My brother wasn't bored. He'd found some kids to play with. My father and mother were happily chatting with the "brothers and sisters." But I didn't really know anyone there and I was (did I mention?) bored. I asked Daddy for the keys to the car so I could go outside where, yes, it was even hotter than inside because, after all, I could at least listen to the hit tunes offered by WBBQ out of Augusta, GA. God willing.
I rolled down all the windows and turned the key to the left so as to drain the battery but not rev the engine. And certainly not use the air conditioner! But the tunes came in--although reception was sketchy at times--and I was given a moment's reprieve from my adolescent angst.
But not the heat and certainly not the pests. Gnats covered the inside of the windshield. Millions of them. I wondered if we'd ever get them out or if we'd have to make household pets out of them. Then the sweating started in full force. Dripping down my back in large streams. Along my face. My makeup (Cover Girl, no doubt) was obviously ruined.
Determined to stick out my own agony, I went back to the chapel of the church, pulled one of the fans from the pew rack, and returned to the car. I waved like a maniac--Jesus' imagine flying all over the place--while Daddy Dewdrop sang, "Chic-a-boom, chic-a-boom..."
Don't you just love it?
Hey! Do you have any hand-held fan stories to tell? Share them here! Remember any particular painting on the front side, advertisement on the back? I'd love to hear it!
Eva Marie
Too fun! We didn't have the fans - paper programs served as fans. I folded mine like a fan every week. And the bugs!!! GAH!
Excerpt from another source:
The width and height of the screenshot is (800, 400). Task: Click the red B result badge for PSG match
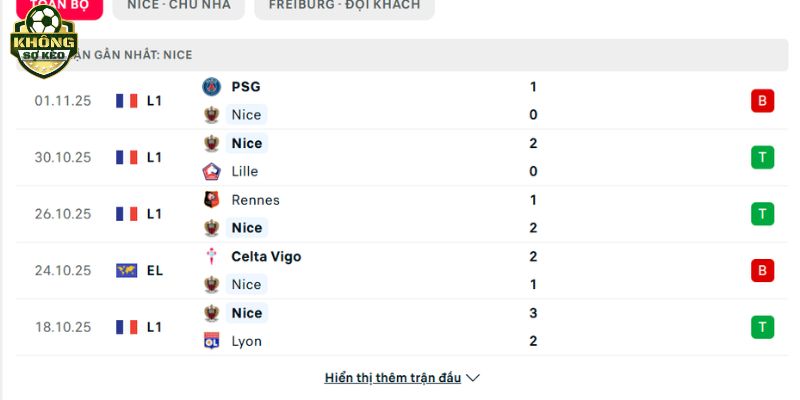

ReplyDeleteI think I still have one of those fans somewhere in storage. LOVED them. The handles always looked like popsicle sticks on steroids, and I had fun imagining what kind of popsicle had once been on them! And all Mother had to do to keep me from wriggling was hand me a pencil...
ReplyDeleteWe didn't have fans at our Church either and we also used the bulletin as a fan. I can still remember the breeze coming through the window was always welcome on hot sticky days. Bees and flies on the other hand were quite a distraction. I remember giggling when people swatted at the flying insect and accidentally hit the person beside them! I also remember ducking at the sound of a bee. My cousin's Church had nice, sturdy fans provided by the local funeral home.